In the aftermath, the administration apologized and condemned the Border Patrol’s behavior. It suspended the use of horses. But it did not suspend Title 42, the policy that put Haitians in that position.
“The Haitians in Del Rio dramatized the harm done by Title 42, but unfortunately, the Haitians are just a small subset of those being affected by Title 42,” said Gelernt.
There are signs that the administration is getting the message. On October 8 and 9, there were no planned deportation flights to Haiti, the first days of no such flights since September 19.

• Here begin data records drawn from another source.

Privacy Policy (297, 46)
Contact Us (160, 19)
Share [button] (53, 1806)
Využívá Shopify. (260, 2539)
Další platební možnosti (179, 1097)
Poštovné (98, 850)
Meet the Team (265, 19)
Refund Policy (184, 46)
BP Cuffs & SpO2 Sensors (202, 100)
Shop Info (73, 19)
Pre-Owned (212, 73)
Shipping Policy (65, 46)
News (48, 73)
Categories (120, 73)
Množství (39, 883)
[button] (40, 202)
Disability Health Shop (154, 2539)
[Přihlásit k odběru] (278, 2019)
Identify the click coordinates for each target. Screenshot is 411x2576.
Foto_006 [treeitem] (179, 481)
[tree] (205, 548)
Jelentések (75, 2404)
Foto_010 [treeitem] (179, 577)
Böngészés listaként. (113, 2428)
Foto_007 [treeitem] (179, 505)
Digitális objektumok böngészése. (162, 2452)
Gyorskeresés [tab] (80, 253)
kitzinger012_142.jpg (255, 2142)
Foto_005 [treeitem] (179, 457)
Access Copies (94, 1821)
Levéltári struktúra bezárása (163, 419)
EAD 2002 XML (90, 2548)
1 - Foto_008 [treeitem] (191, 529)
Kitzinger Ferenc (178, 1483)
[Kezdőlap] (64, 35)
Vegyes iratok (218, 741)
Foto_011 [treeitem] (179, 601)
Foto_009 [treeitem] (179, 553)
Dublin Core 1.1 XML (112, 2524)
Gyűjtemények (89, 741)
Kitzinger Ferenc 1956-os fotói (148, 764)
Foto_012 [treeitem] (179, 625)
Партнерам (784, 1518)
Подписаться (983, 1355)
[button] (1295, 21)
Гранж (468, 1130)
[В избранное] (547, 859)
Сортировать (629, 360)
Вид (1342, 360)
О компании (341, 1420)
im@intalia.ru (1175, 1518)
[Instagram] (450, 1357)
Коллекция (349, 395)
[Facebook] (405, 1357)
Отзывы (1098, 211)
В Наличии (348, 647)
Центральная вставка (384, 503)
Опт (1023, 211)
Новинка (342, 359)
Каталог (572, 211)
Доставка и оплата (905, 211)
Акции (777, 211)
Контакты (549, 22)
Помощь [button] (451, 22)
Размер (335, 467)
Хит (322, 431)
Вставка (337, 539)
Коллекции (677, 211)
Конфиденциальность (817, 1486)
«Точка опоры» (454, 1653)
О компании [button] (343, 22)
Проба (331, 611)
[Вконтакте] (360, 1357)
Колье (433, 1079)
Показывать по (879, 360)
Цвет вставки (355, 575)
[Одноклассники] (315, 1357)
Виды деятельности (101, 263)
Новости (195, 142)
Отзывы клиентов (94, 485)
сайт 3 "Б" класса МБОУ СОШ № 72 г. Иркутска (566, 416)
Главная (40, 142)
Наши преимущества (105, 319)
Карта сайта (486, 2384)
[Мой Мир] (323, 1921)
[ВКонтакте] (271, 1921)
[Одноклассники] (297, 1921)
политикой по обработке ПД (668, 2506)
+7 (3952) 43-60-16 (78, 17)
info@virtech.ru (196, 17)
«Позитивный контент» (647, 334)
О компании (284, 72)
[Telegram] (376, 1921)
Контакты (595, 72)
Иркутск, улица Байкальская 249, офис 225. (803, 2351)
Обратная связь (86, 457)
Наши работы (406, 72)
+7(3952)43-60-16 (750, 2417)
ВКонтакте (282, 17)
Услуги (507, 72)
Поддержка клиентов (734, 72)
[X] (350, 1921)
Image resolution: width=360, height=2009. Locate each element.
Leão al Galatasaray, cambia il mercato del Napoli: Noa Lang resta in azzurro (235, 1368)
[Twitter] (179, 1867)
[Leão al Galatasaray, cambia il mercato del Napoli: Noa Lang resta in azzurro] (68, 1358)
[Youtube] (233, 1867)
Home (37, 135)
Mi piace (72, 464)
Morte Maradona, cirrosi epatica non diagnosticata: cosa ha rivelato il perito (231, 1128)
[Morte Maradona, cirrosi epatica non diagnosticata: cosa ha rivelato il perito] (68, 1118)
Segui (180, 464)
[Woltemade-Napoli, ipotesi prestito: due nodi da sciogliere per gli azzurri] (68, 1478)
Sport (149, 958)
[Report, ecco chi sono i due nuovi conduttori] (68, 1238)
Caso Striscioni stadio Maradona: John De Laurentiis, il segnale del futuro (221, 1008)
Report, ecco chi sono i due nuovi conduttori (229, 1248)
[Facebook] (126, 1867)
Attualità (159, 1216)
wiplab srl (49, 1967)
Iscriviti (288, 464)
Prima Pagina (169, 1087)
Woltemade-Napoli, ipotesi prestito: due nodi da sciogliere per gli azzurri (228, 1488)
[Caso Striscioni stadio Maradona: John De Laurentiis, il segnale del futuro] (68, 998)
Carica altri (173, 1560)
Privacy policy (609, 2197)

The CDC declined to answer what it would take to end Title 42. Officials don’t seem to want to defend the policy on national television (see Fauci on CNN) or in private emails to their colleagues. Perhaps they won’t want to defend it in court either.
“I would be very surprised if the CDC would want to sit down for a deposition and defend Title 42,” said Gelernt. “That’s not a threat, but that’s the way normal litigation works. We’ve not seen evidence-based reporting that CDC actually believes there’s no way to process asylum seekers.”